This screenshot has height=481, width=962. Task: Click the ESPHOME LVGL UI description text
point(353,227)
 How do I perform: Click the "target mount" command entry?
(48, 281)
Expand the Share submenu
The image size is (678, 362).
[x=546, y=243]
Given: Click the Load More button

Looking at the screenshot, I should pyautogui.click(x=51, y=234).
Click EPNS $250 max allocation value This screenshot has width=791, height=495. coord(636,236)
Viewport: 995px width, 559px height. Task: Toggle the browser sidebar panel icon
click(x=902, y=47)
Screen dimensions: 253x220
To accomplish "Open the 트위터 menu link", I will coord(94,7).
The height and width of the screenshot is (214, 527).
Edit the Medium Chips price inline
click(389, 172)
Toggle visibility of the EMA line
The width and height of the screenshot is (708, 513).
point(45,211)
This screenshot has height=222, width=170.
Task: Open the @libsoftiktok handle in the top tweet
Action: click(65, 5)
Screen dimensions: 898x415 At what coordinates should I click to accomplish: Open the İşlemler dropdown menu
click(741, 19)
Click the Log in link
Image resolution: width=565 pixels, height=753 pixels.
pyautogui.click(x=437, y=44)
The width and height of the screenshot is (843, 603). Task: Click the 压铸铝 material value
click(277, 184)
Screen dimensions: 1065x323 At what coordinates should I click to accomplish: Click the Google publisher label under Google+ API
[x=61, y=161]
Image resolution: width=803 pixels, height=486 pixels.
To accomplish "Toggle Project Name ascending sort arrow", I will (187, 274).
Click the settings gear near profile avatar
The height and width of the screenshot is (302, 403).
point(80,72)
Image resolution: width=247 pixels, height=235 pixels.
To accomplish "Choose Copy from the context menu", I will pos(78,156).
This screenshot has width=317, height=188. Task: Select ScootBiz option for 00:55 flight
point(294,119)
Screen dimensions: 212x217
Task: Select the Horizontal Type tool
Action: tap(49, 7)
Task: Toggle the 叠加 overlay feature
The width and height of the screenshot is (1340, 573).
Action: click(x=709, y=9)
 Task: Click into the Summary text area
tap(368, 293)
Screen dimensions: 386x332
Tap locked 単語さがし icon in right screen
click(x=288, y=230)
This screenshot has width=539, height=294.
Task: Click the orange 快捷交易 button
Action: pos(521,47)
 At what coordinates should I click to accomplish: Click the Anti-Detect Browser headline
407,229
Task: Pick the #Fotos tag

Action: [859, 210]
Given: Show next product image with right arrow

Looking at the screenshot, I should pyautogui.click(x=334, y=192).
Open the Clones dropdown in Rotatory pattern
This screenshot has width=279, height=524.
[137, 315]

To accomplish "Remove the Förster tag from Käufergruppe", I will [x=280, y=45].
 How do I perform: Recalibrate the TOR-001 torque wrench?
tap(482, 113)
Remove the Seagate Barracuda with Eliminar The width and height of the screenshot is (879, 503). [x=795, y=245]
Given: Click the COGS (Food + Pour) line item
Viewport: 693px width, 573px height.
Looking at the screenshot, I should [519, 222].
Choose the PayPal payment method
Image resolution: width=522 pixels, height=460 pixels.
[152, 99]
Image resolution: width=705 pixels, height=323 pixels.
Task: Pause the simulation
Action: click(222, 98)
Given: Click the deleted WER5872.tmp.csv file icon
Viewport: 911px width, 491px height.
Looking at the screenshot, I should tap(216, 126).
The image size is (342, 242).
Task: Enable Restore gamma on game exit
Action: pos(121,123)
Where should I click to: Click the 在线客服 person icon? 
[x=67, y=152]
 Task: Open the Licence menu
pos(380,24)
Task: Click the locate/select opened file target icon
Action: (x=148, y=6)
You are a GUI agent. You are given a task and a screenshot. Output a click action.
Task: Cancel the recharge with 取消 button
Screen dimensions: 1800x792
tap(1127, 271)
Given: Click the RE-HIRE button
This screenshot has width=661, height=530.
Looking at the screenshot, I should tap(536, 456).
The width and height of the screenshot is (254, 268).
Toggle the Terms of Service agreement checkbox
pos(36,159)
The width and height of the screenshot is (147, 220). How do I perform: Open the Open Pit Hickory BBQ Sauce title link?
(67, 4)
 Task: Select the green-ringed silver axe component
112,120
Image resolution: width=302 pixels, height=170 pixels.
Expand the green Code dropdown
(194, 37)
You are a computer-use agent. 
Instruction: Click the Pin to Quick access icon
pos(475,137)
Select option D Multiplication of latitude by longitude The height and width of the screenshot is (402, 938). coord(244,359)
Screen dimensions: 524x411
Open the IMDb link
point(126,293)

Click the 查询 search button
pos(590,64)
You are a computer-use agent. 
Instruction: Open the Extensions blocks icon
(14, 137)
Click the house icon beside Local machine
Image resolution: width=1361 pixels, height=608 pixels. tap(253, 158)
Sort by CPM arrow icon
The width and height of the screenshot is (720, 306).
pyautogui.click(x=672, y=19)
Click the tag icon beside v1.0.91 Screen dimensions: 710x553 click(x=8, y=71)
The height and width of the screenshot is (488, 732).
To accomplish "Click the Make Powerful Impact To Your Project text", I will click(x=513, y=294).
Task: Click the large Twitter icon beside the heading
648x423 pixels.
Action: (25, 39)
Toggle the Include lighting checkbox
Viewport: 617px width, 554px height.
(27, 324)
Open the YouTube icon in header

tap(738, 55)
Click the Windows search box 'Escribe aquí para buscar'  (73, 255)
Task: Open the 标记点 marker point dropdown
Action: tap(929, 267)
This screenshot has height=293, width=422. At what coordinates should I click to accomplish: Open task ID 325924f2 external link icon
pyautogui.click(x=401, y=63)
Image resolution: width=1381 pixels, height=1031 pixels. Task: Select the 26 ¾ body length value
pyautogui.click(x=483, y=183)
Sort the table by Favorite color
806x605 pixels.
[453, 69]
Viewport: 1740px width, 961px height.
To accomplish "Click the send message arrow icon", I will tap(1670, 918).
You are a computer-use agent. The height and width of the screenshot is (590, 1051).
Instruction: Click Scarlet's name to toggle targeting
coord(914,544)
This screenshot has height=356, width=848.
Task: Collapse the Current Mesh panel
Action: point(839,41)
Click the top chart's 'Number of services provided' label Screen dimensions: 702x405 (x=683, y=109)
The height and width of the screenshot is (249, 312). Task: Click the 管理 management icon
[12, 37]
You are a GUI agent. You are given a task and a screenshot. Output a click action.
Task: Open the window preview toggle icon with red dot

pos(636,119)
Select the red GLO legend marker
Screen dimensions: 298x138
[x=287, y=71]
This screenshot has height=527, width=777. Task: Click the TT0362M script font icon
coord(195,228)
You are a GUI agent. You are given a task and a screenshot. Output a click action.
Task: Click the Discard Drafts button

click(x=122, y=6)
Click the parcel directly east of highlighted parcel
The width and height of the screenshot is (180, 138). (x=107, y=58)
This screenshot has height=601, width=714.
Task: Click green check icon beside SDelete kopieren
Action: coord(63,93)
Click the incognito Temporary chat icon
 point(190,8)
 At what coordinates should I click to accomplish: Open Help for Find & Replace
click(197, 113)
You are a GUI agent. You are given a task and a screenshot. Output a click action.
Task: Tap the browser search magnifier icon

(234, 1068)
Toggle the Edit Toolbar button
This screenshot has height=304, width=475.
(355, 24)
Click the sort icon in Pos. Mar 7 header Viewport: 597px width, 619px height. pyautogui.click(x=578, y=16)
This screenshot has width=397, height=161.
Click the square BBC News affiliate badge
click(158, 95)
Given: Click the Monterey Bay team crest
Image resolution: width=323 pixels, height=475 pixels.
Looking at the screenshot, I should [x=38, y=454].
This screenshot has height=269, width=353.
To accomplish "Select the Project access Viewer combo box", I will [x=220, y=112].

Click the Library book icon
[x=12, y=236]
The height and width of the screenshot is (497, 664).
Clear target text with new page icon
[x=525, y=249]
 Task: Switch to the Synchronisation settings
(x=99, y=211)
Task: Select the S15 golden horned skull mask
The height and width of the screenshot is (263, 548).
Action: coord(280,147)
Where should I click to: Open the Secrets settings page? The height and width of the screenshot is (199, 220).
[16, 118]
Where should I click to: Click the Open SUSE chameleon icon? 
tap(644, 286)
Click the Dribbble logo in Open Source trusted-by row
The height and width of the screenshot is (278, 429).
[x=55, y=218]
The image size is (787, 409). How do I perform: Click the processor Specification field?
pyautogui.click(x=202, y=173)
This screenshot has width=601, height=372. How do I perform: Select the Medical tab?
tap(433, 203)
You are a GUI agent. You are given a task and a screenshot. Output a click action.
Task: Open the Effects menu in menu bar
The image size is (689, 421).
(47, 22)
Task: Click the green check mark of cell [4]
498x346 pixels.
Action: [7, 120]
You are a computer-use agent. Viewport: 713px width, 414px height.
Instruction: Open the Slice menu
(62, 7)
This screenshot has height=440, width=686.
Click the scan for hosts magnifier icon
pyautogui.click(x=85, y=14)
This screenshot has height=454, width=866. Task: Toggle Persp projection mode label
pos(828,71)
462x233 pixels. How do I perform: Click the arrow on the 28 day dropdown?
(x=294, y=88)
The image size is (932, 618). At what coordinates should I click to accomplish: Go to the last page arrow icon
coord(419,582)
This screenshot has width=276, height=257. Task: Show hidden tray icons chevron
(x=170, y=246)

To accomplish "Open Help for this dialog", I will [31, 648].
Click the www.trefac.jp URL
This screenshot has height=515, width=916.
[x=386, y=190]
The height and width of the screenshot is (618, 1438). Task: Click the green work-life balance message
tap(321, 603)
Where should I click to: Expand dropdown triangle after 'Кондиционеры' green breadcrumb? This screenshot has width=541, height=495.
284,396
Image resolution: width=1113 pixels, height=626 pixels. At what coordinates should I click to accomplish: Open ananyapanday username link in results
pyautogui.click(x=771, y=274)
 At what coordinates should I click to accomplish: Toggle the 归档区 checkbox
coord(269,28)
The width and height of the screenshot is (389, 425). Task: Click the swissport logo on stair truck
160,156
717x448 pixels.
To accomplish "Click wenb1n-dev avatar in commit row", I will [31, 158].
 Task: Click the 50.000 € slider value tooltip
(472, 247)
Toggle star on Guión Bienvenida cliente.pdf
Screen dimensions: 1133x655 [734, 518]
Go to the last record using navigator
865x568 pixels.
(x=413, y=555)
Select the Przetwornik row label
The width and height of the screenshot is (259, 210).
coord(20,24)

☆ ☆ ☆ ☆ ☆ ☆ ☆

Your reply should consist of one number: how many lines in the entries contain the string "computer".

**Response area:** 4